La reforma laboral impulsada por el gobierno de Javier Milei profundizó el enfrentamiento del oficialismo con la CGT y abrió un frente de tensión con gobernadores peronistas, a quienes Octavio Argüello señaló como responsables de haber facilitado su avance parlamentario. “No se puede vender la dignidad del pueblo por una zanja-cuneta y dos metros de asfalto”, afirmó el integran del triunvirato conductor, y calificó la iniciativa como “una ley totalmente regresiva” que deja a los trabajadores “en una situación de indefensión”.

El dirigente sindical, en declaraciones radiales, rechazó que el cuarto paro general haya sido tardío o improvisado. “Nosotros hicimos cuatro paros generales en dos años y 13 marchas. No es que no hemos hecho nada”, sostuvo, y remarcó que la central obrera actuó en tres planos: “Planteamos que teníamos un ámbito legislativo, uno judicial y también la calle, como corresponde”.

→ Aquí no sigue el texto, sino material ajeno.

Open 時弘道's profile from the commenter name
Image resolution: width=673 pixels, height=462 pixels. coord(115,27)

En ese sentido, explicó que buscaron diálogo institucional: “Fuimos, hablamos con todos los gobernadores, con senadores y diputados. Ellos tomaron una decisión de acompañar”. Argüello apuntó especialmente contra mandatarios provinciales que, según indicó, accedieron a negociaciones con la Casa Rosada. “Gobernadores y legisladores que entraron por el voto peronista acompañaron esta ley. Eso es lo que más duele”, expresó. Si bien evitó afirmar la existencia de acuerdos ilícitos, deslizó: “Yo no voy a decir algo que no pueda comprobar, pero cada uno va a tener que explicar por qué lo hizo”.

Medidas de fuerza

Consultado sobre el impacto del paro, aseguró que la medida fue “contundente” y defendió la estrategia de no movilizar. “Queríamos que se vea que el paro era realmente efectivo cuando no hay movimiento en la calle”, explicó. A su juicio, el clima social comenzó a modificarse tras la discusión del artículo 44, referido a licencias por enfermedad. “La gente empezó a leer la reforma y se dio cuenta de que le están quitando derechos”, señaló.

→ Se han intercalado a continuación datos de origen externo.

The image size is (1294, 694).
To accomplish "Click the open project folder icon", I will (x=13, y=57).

También fue crítico del vínculo con el Ejecutivo y justificó la salida de la CGT del ámbito institucional de diálogo. “Nos fuimos del Consejo de Mayo, que no era una mesa de diálogo, era de imposiciones. El Gobierno imponía su posición, como lo hace en este momento, y no había forma de diálogo, no teníamos con quién dialogar. Tratamos de tener diálogo, pero no fuimos escuchados en ningún momento, aunque llevamos propuestas”.

Estrategia

Además, Argüello detalló que la CGT mantendrá una estrategia de presión en tres frentes: legislativo, judicial y callejero, con el objetivo de impedir que la reforma laboral se convierta en ley. “Vamos a seguir peleándola en todos los ámbitos, que son tres, legislativo, judicial y en la calle, a seguir haciendo manifestaciones, movilizándonos. El ultimo paro fue importante, como hace tiempo que no se daba, el anterior no había sido tan efectivo, este fue mucho más profundo”, dijo.

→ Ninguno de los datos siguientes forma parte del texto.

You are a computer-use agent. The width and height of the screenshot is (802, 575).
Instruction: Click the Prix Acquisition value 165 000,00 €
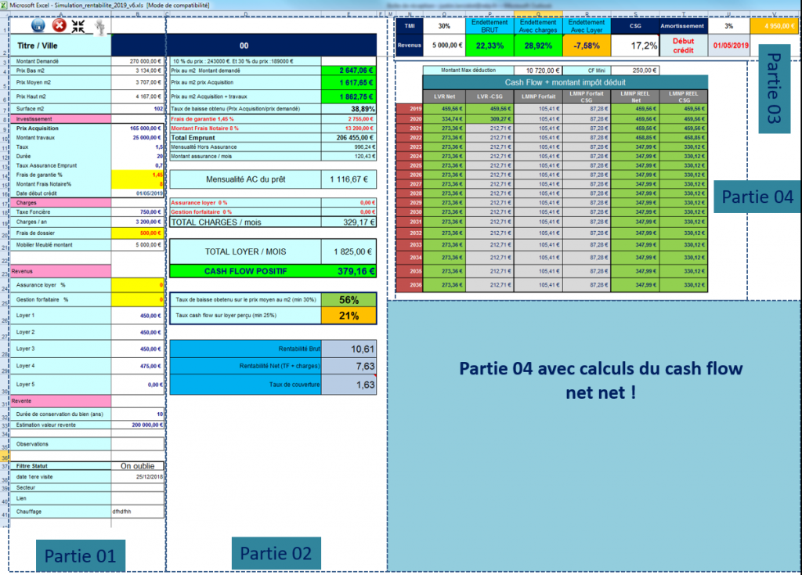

De cara a la sesión prevista en el Senado, el dirigente reconoció que el panorama es adverso y que la clave estará en el tratamiento de los cambios introducidos en Diputados. “La instancia, que es difícil, es que (el viernes, en la Cámara Alta) no se acepten las correcciones que se hicieron en Diputados y se caiga la ley. Hasta último minuto vamos a intentar que sea así, pero no tenemos muy seguro que podamos lograrlo”, recalcan desde la CGT.

Además, apuntó contra la dirigencia peronista por la falta de articulación frente al debate en el Congreso y reclamó mayor cohesión interna. “Venimos planteándole al peronismo que se tiene que ordenar, dejar de pelearse por cosas que no le importan a la sociedad”. Aunque destacó el respaldo del gobernador bonaerense Axel Kicillof, cuestionó al bloque que conduce José Mayans en el Senado por no haber impulsado una propuesta alternativa ni integrar la Comisión de Trabajo, y remarcó: “Muchachos, ¿Qué están haciendo?”.